Русская народно-бытовая медицина
Начинает знахарка читать молитвы, почитает немного, а сама плюнет, начитается – и опять плюнет. Глянет в кувшин с водой и опять плюнет. Кончив, она говорит: «когда принесешь эту воду, все ваши должны поглядеться в нее, может, не сглазил ли кто из своих? За чужих я гляделась в кувшине, не знаю, не подходит, чтобы был сглаз. Если бы сглаз, я бы зевала, а то ни разу не зевнула. Все-таки, попробуй. Если не полегчает, опять приходи ко мне: придется лечить от худого часу и от порчи» (с. Сергиевское, Орловск. г. и у.).
Виды знахарей-заговорщиковВ некоторых случаях знахарь, несомненно, является сознательным надувателем своего брата-мужика, иногда украшает свою обстановку даже атрибутами знахарства – змеиными головами, костями лягушек (Дорогобужск. у. Смоленск, г.), у него на виду сидит и кот большой, стоит и ступа, и толкач, кочерга, котел и кадка с водой (Болховск. у. Орловск. г.), а у некоторых имеются и кости человеческие, «разрыв-трава» и пр. (Карач. у. Орловск. г.). Такой знахарь напускает на себя особую ловкость и беззастенчиво приписывает себе силу, способную не только причинить и отогнать болезнь, но и поднять мертвого: «захочу – и мертвого подниму этой (наговорной) водой, – бахвалится знахарь из ряда таких, – только у вас состояния не хватит со мной расплатиться».
Заговоры, которыми владеют этого сорта знахари, по большей части, неизвестны: они обыкновенно уверяют своих пациентов, что если сказать кому-нибудь слова заговора, то он потеряет через это силу. Заговоры эти передаются знахарями и знахарками, по убеждению крестьян, только на смертном одре, кому-либо из близких родственников, наедине, в строгой тайне, и те, в свою очередь, блюдут тайну заговора до своей смерти.
Таких крестьянин побаивается, у себя дома принимает со страхом и трепетом и, чтобы задобрить, угощает водкой. Это в особенности относится к тем «знаткам, которые при заговорах не употребляют имени Божия и Святых, к порченникам [62] и ясновидцам» [63]. Такое же почтительное и подобострастное отношение, в местах с татарским населением, проявляется к знахарям и ворожеям из татар. Вероятно, на этом основании татарские ворожеи считаются даже искуснее и сильнее русских. Такой славой, например, пользуются ворожеи татарской дер. Чудовки (Керенск. у. Пензенск. г.), куда возят для лечения русских порченых. – «Уж чем мы ее (порченую) не лечили, нередко приходился слышать от пензенских баб: – ко всем ворожеям возили, татарский наговор пила, ничего не помогло, видно, так Богу угодно».
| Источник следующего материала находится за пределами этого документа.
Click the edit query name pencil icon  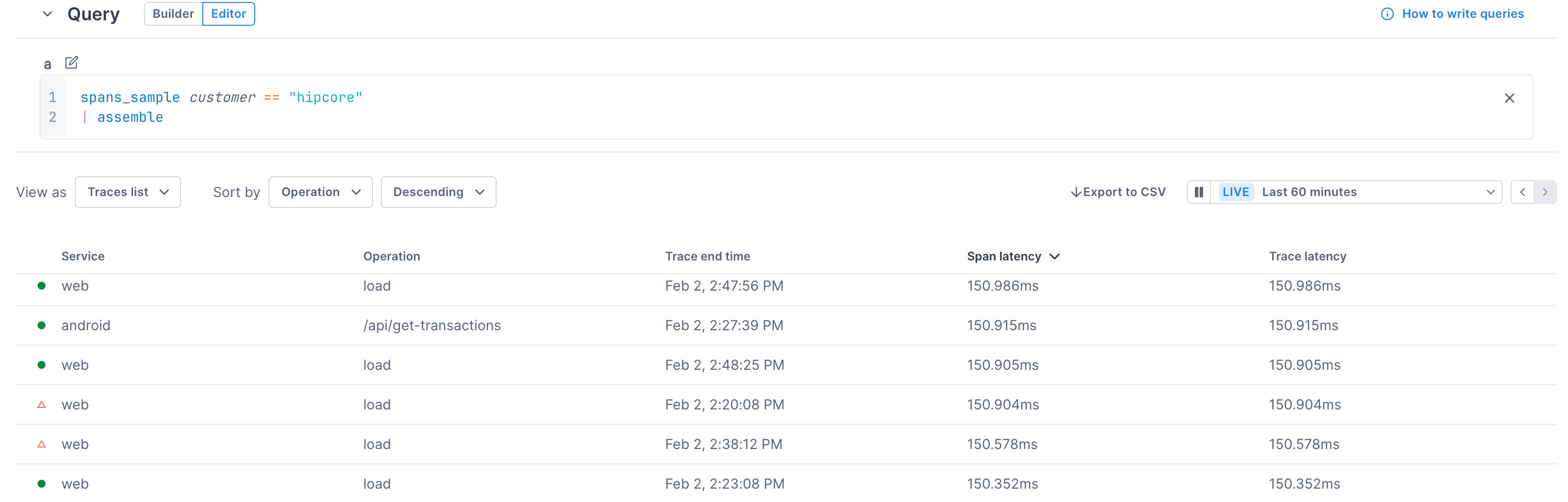pos(71,63)
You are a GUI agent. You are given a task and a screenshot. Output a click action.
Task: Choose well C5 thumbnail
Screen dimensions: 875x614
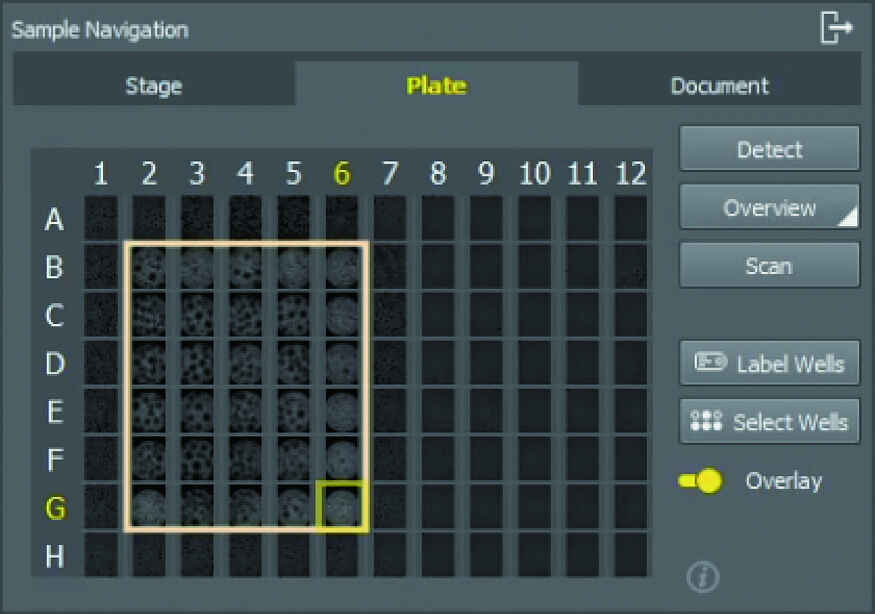[293, 315]
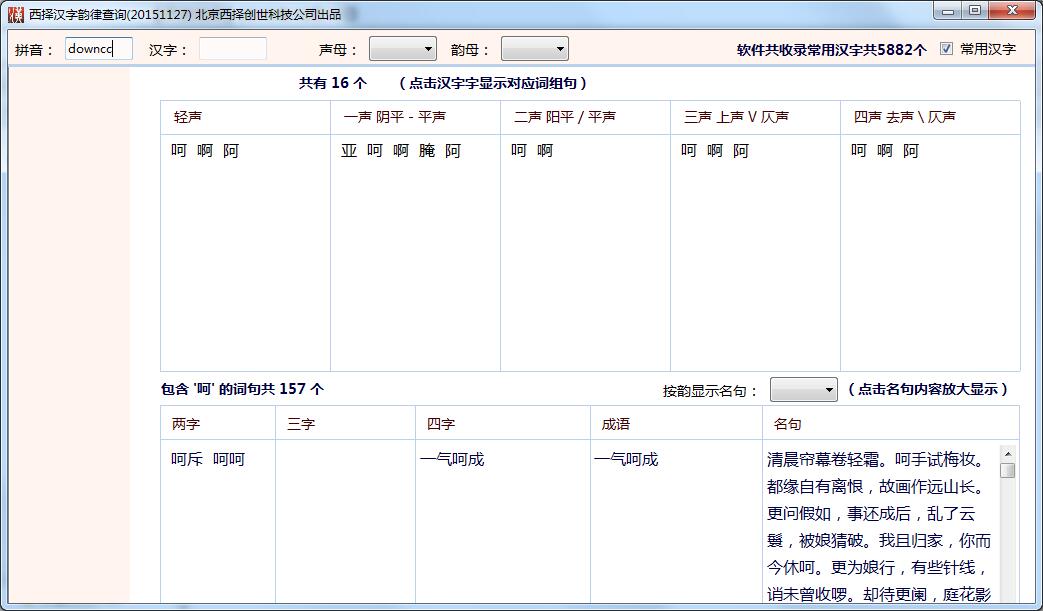Click 一气呵成 in the 成语 column

coord(626,457)
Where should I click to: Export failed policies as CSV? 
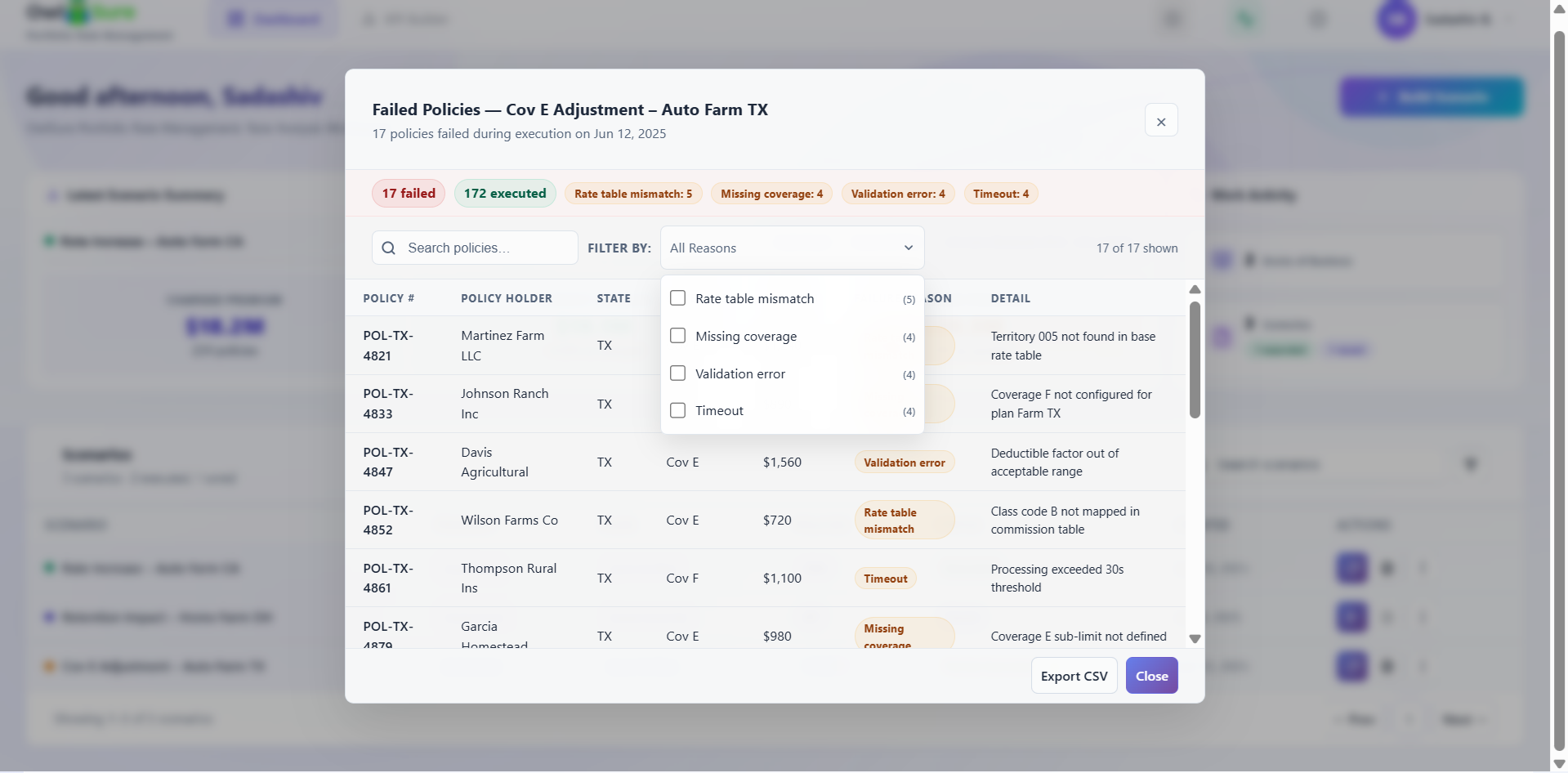pyautogui.click(x=1074, y=676)
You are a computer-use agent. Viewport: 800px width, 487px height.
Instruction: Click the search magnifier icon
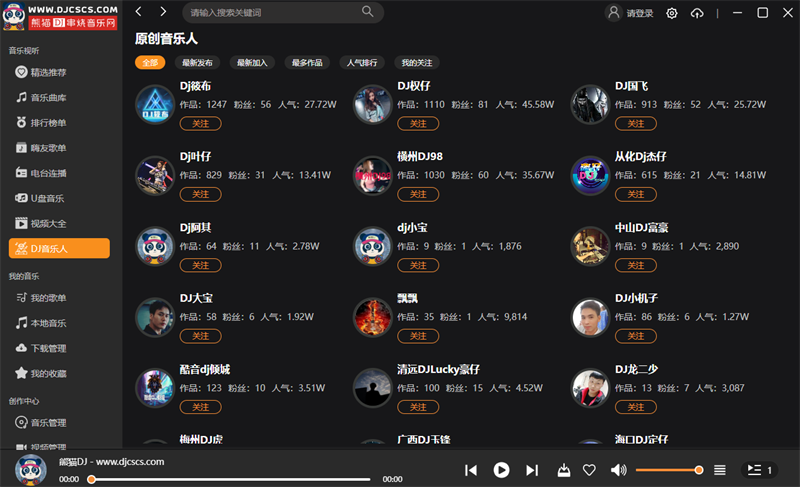(x=367, y=12)
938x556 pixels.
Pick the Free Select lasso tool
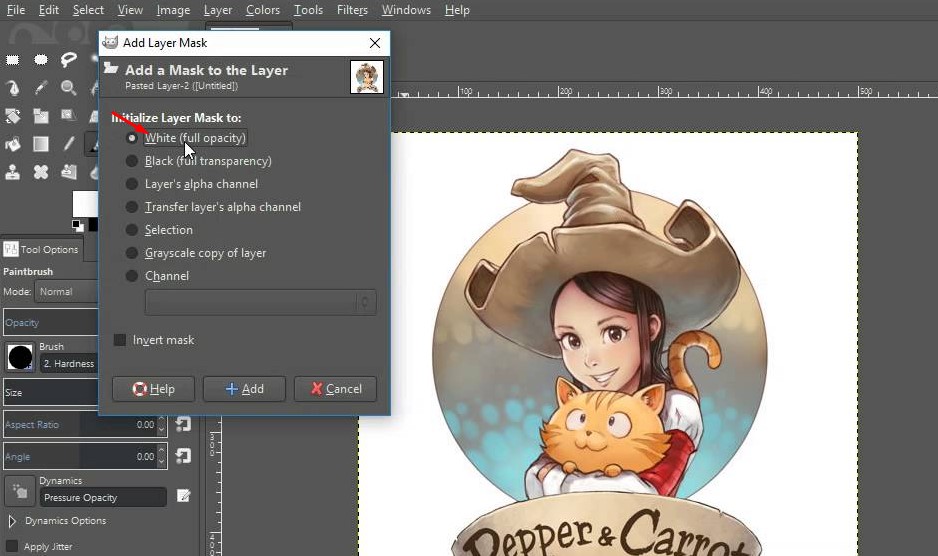pyautogui.click(x=69, y=59)
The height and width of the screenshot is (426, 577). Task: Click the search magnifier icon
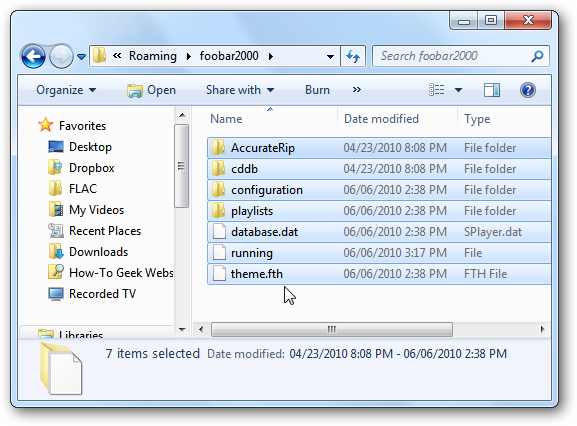537,56

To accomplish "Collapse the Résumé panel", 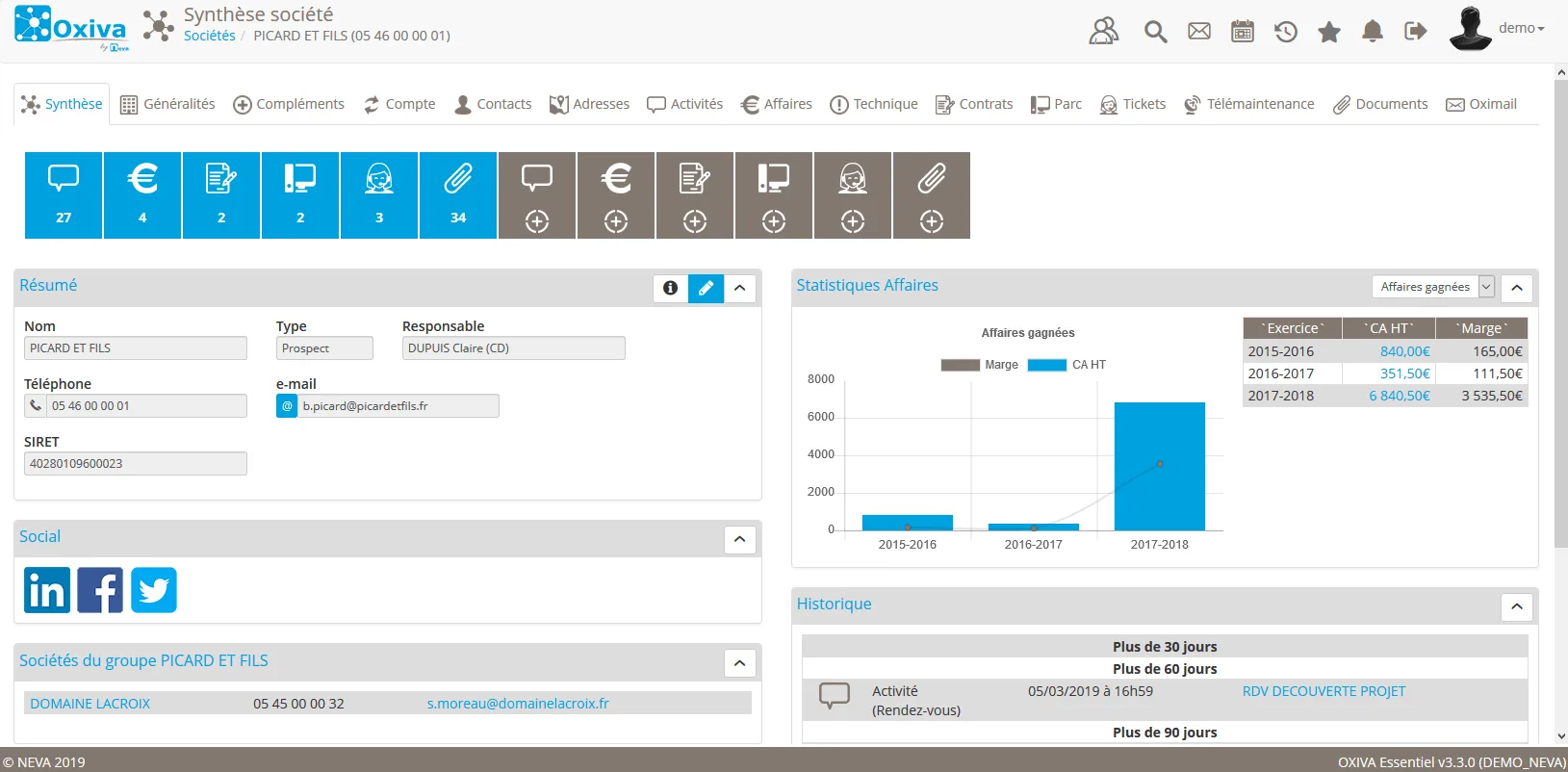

Обращаясь в крайности к знахарям-нехристям и к тем, которые, при лечении, по мнению мужика, пользуются услугами нечистой силы, он все же прежде всего пойдет к тем из знахарей, которые врачуют именем Бога.
Знахари этого сорта, в большинстве случаев, простые, иногда благодушные и почти всегда действительно верующие люди. Заговаривают они всегда с крестом и молитвою, призывая св. угодников, Спасителя, Божью Матерь и апостолов. Эта черта проходит характерною нитью через большинство заговоров и манипуляций знахарей, и эта религиозная сторона знахарской терапии заслуживаете нашего особенного внимания. Правда, вера эта иногда детски наивна, перемешана с суевериями и даже остатками язычества, но она несомненна. Это обстоятельство, сообщая лишь большую живучесть и устойчивость знахарству, вполне понятно: если сущность болезней, в громадном большинстве случаев, заключается, в смысле ли прямого или косвенного участия, в нечистой силе, то единственным и могущественным орудием против нее может служить только молитва и крест. Поэтому-то, наговаривает ли знахарь воду, которой опрыскивает, «умываешь» больного, наговариваешь ли он пиво или водку, которыми поит, и масло, которым мажет больных, производит ли свои нашептывания над водой, хлебом, солью, ладаном и проч., все это он совершает под знаменем креста: натирая ноги больного суконкою, он чертишь на ней мелом крест и крестом же, прикалывая или применяя массаж, он растирает ушибленное место. Тот же крест держит над чашкой с водой далее знахарь-шарлатан, произнося над ней заговор от порчи и говоря больной, что он видит на дне этой чашки лицо того, кто ее испортил. Большинство самих заговоров неизменно начинаются словами: «во имя Отца, и Сына, и Св. Духа». И многие знахари, по-видимому, действительно убеждены, что шепчут и заговаривают они во имя Божие.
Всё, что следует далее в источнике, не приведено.